The project was aimed at developing and characterizing a bio-asphalt based on swine manure and crumb rubber (CR) for highway construction application. The study focused on producing the bio-binder (BB) through thermochemical liquefaction of swine manure to the BB and blending the BB with crumb rubber by means of a shear mixer. The modification of asphalt binder with CR is mainly controlled by the exchange equilibrium between the components of asphalt binder and CR. The light components of asphalt binder easily penetrate into rubber particles, while some polymer chains from CR move into the asphalt binder matrix. These phenomena increase the size of rubber particles (swelling) up to three times their original size, leading to a significant increase in the resulting asphalt’s viscosity. Swelling and increased viscosity not only promote separation of the modified matrix into two distinguishable phases, but also increase the difficulty of pumping and application of rubberized asphalt. Promoting interactions between rubber polymers and asphalt aromatic compounds by adding BB could alleviate the aforementioned issues while enhancing overall performance. This NCHRP IDEA project investigated the effectiveness of treating rubber with an amide-enriched BB to facilitate breakage of disulfide bonds in rubber polymers, while promoting interactions between free radicals and the amide groups of BB. Accordingly, the physiochemical and rheological properties of rubberized asphalt before and after bio-modification at both binder and mixture level were studied.

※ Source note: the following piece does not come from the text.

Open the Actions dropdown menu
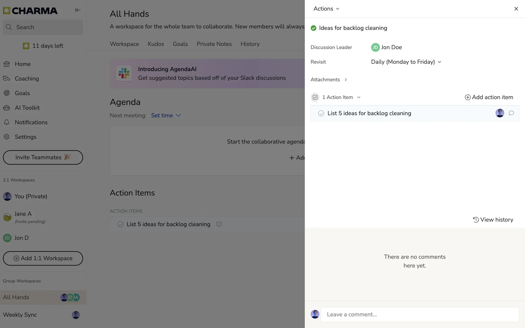 [326, 9]
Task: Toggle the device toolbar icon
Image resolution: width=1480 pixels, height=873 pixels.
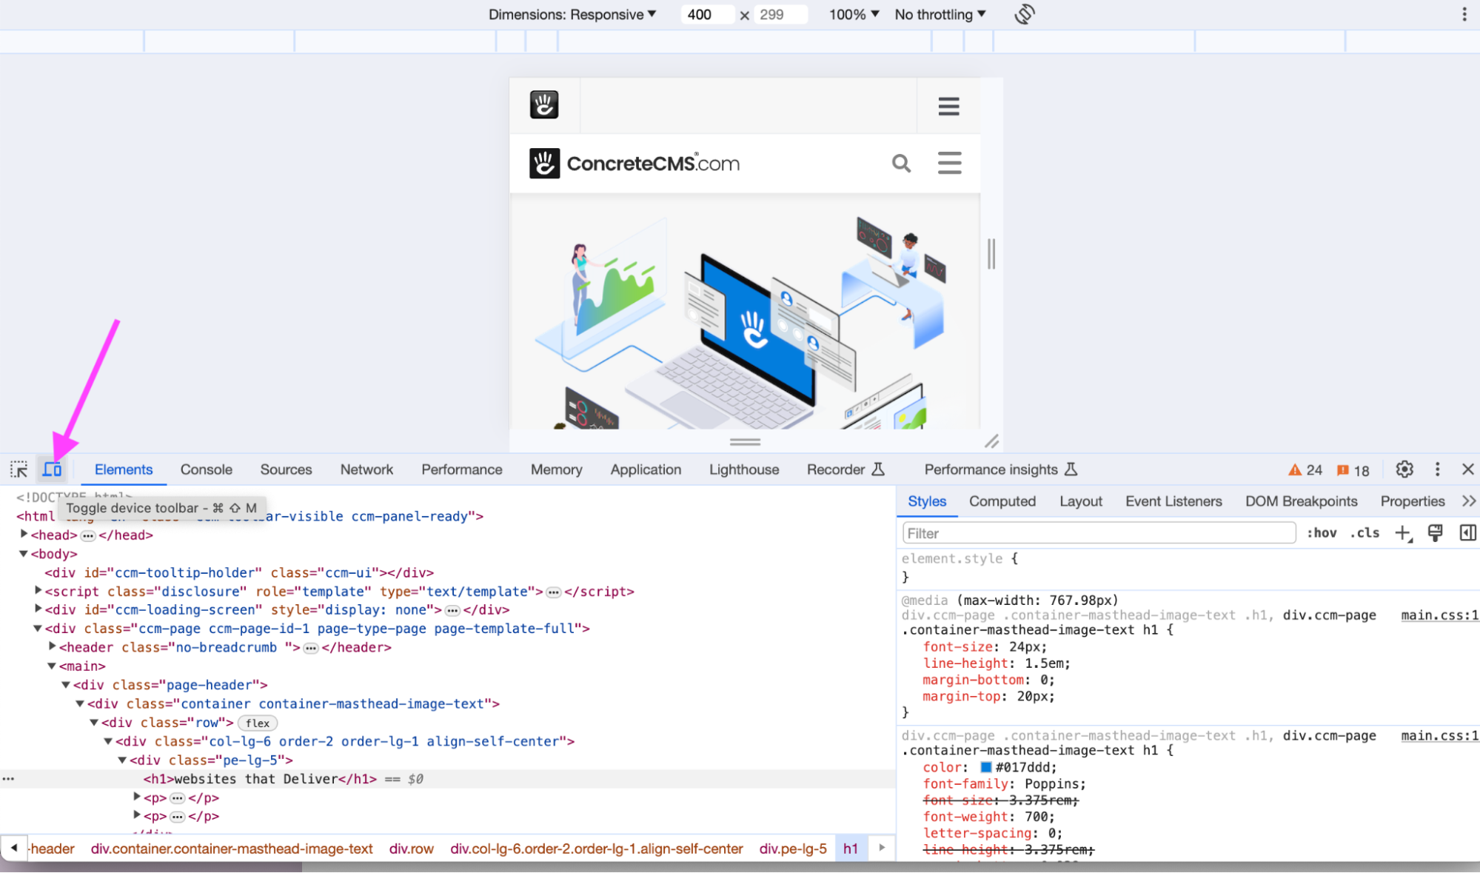Action: pos(52,469)
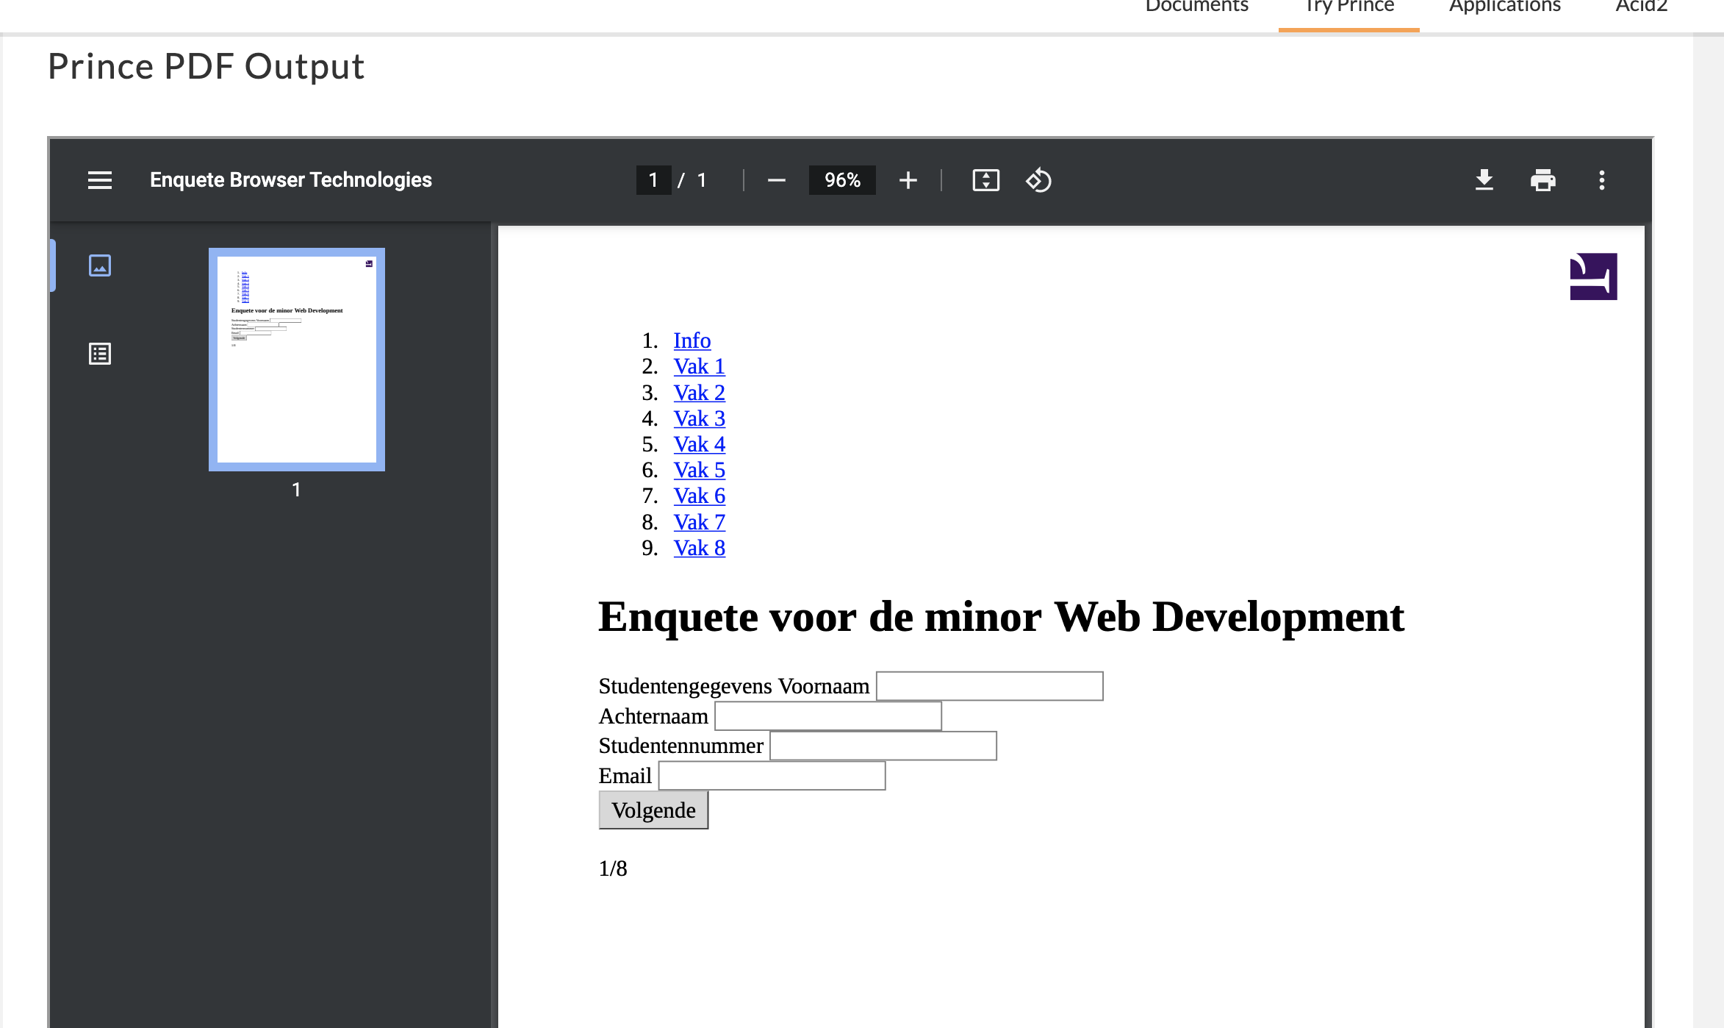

The results of the study showed that crossover temperatures of the bio-modified rubber (BMR) asphalt are consistently lower when compared with those of crumb-rubber-modified (CRM) asphalt specimens, even after short- and long-term aging, indicating that BMR is more ductile than CRM. In addition, bio-modification of rubber asphalt was seen to increase the non-recoverable creep compliance (Jnr) and reduce the percent recovery. However, the inclusion of 15% BB appeared to show improved results compared with CRM for unaged binders, as well as PAV aged binders with and without conditioning. Compared with the CRM sample, the results indicate that BMR has an improved ability to relax stress, making the stress accumulation lower than CRM. For the unaged samples, the CRM showed higher fracture energy results after both 0- and 12-hour conditioning at ˗18ºC compared with the corresponding BMR samples. However, after PAV aging, the BMR showed significantly higher fracture energy results at both 0- and 12-hour conditioning. It was further observed that the introduction of bio-modified binder into crumb rubber in this study led to increased workability as shown by the compaction resistance ratio.
An examination of specimens after moisture conditioning showed that CRM had the lowest tensile strength ratio, followed by the neat binder, while the BMR had the highest tensile strength ratio. None of the CRM and BMR showed any sign of stripping inflection. At low temperature, the results of the disk shape compact tension (DCT) test indicates that the BMR displayed a more ductile behavior than the CRM as evidenced by the larger area under the load-displacement curve for BMR than that of the CRM. At low temperature, the indirect tensile test (IDT) results showed that the BMR samples have nearly similar creep compliance behavior to the neat samples. In addition, BMR asphalt showed enhanced workability by reducing the required compaction energy, while improving low-temperature cracking properties by increasing the fracture energy.
The results of the study show that application of BMR could be a promising method to promote the use of crumb rubber in asphalt while enhancing rubber modified asphalts’ low temperature properties and workability. In addition, surface activation of the rubber particles using an amide-enriched bio-modifier could enhance rubber-asphalt interactions while increasing its resistance to moisture damage.